Small subsidiary question, what would be the arXiv paper that might me
learn about the LHC and the famous micro black holes?

Another big thank you to you all and sorry if I ask too much questions ^^

 

[phinds]

I don't know what papers might help you. Perhaps someone else will answer. If not, you could start a new thread with that question.

 

[wabbit]

There are several papers discussing this, but you should note that they do not talk about ordinary black holes, the production of which would require if my memory is correct an accelerator about 1,000,000,000,000,000 times as powerful as LHC (actually one more zero I think but you get the idea), but about hypothetical black holes that might be produced (and immediately evaporate) if some exotic assumptions such as large additional spacetime dimensions were to hold (none were detected).

Somewhere to start might instead be:
http://press.web.cern.ch/backgrounders/safety-lhc.

 

[Borg]

I do not understand your question.

Micro black holes are believed to evaporate almost immediately and none are known to have been created at the LHC.

I have no idea what you are asking about billions of years.

Please try to restate your question in a more coherent way.

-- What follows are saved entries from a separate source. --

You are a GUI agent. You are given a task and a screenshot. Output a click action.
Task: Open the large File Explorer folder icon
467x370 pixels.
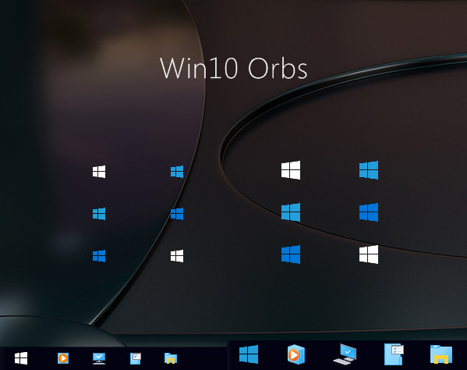[x=441, y=354]
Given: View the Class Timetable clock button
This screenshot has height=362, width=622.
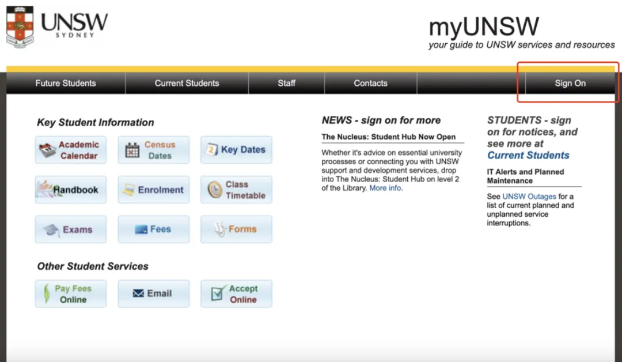Looking at the screenshot, I should 236,190.
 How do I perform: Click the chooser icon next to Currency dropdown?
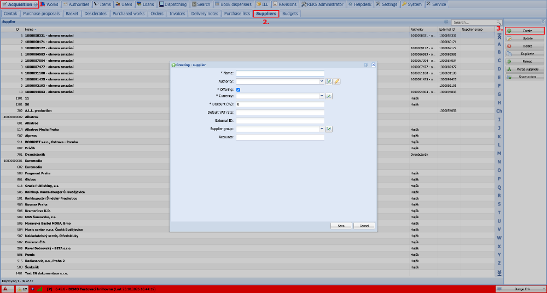(329, 96)
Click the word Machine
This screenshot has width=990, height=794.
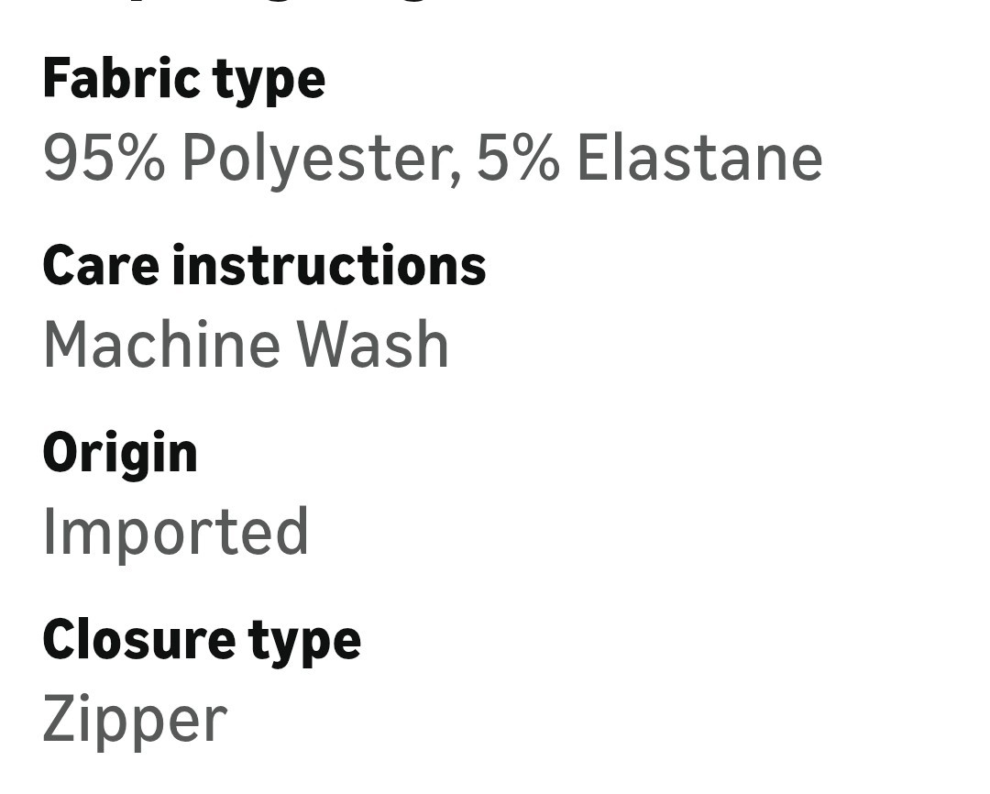(x=161, y=344)
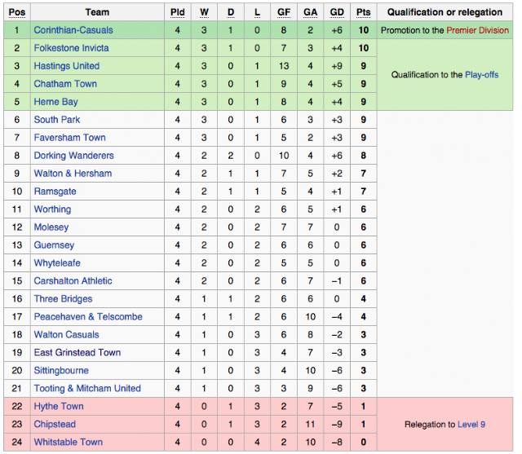Visit the Peacehaven & Telscombe link

[x=88, y=316]
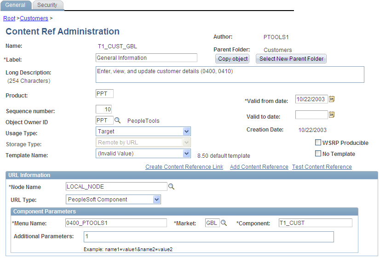Navigate to Root breadcrumb
The height and width of the screenshot is (258, 380).
9,18
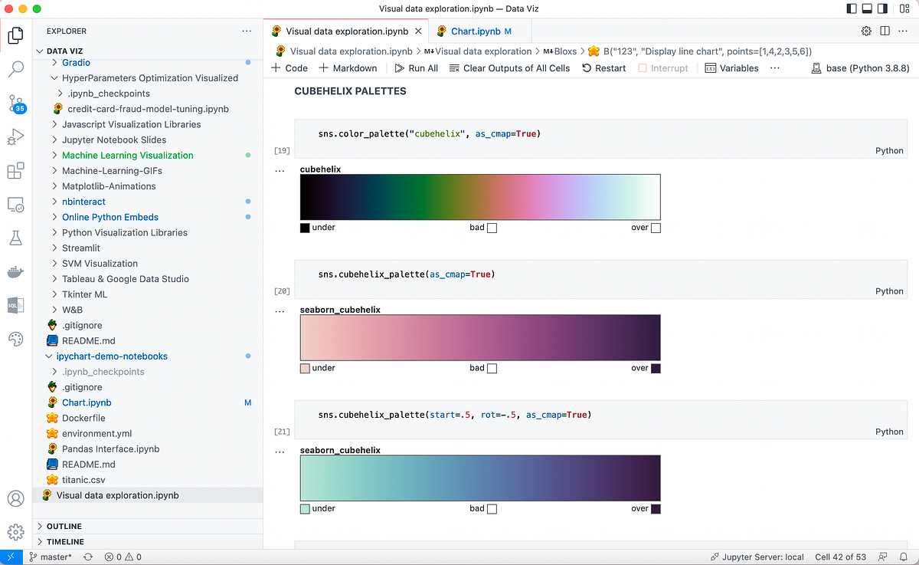Open the Machine Learning Visualization folder
The width and height of the screenshot is (919, 565).
pyautogui.click(x=127, y=155)
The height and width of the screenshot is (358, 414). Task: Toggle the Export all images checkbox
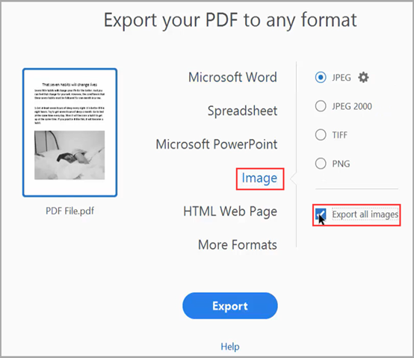click(x=321, y=215)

I believe that his question is a continuation of the questions in this thread - https://www.physicsforums.com/threads/the-lhc-will-climb-into-energy-some-questions.796413/

It was explained that high energy collisions exceeding the energy of the LHC have been occurring naturally for billions of years. It was also explained that IF a micro black hole was created, it would evaporate almost immeadiately.

Edit: fixed the link

 

[Nitox33]

Borg thank you for your answer but I is not the link
in question, it brings back to me Page subjects !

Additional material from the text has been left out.